## What you are asked to do
Carry on the news story below about the Friendship Inn in Nailsea, picking up after its final sentence.

The Friendship Inn in Nailsea could close in the new year when its landlord leaves.

It will be the second local pub to fall victim to increasing competition and cheap bar prices offered by nearby Wetherspoons.

Wetherspoons opened at The Glassmaker in the town centre six months ago.

Landlord Russell Wragg said he understands that Punch Taverns could sell the freehold of the three-storey historic building at Stockway North and he jokingly speculated it could become an 'Indian restaurant'.

Nailsea town centre has more than 20 retail outlets selling food and drink and competition for trade is fierce.

Added to this the John Barras-owned pub The Royal Oak in the High Street was given a £160,000 makeover before it reopened in February this year with a revamped menu and bar deals.

Mr Wragg, aged 33, said he won't be leaving the pub until the new year. 

He said: "I have given notice at The Friendship Inn.

"September is known to be a quiet period in general but I have found it more of a struggle this year to compete with the attraction of a £1.99 pint of Thatchers Gold cider and £1.80 for a pint of ale at Wetherspoons.

## Extracted information
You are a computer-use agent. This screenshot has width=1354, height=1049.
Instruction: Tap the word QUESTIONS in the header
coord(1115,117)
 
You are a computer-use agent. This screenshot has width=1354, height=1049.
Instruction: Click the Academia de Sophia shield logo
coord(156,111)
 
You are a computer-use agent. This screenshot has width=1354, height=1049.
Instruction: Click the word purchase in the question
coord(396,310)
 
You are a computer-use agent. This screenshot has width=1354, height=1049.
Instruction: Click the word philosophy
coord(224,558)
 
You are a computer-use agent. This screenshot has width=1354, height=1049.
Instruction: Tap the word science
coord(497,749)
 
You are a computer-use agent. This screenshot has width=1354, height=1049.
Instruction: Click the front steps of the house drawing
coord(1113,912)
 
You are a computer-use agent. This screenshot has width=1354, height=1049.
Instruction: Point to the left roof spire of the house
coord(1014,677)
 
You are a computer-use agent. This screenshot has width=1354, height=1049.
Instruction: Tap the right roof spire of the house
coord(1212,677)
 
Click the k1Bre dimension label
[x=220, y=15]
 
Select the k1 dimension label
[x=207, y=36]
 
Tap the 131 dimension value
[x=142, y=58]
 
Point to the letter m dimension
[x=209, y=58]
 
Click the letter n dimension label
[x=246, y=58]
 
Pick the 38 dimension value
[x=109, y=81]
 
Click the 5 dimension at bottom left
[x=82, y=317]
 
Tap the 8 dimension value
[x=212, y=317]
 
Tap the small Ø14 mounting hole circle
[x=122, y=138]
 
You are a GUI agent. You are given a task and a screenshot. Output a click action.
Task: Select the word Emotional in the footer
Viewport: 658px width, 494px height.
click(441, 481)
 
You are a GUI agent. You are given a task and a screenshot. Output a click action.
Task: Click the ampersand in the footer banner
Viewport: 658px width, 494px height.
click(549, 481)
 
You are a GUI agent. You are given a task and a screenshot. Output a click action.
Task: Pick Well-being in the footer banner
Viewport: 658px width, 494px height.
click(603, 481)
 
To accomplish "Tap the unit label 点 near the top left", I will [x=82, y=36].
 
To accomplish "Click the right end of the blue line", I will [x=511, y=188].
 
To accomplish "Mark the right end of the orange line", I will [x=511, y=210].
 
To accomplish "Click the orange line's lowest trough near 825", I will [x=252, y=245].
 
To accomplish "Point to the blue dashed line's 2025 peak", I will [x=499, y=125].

## Written reply
"I have decided that it's best if I wind up operations and move on. 

"It is not just the competition, but also rising utility bills and the rising duty on alcohol.

"There is also a faltering number of people going out and drinking in the town and maybe this is because they don't have the money in the current economic climate.

"It may also be that people are choosing to go into Bristol more regularly for the entertainment.

"We are also struggling with the rise in VAT to 20 per cent and it's not something which can really be added to the price of a pint.

"If you can't do that, it starts to eat into your profit.

"Punch Taverns has been really good and have doing everything in its power to help me keep the pub going.

"But if I can't make it work, then it's time to go."

Mr Wragg took over the pub at Stockway North in April 2010 after a complete renovation.

The Friendship Inn first opened its doors to customers back in 1792 and it is the second oldest pub in Nailsea after The Moorend Spout, formerly The Butcher's Arms at Kingshill.

In April The Courtyard wine bar closed after 25 years and the Queen's Head recently stopped selling food.

And only this week after 15 years Bottelino's Italian restaurant was sold to the owners of family-run The Europa at St Stephens Street, Bristol.

Although not a listed building The Friendship is just a stone's throw from the old glassworks and was originally called The Glasshouse Inn with the cottage next door acting as a beer house.

Mr Wragg was a consultant and accountant to the pub trade before taking on his own establishment.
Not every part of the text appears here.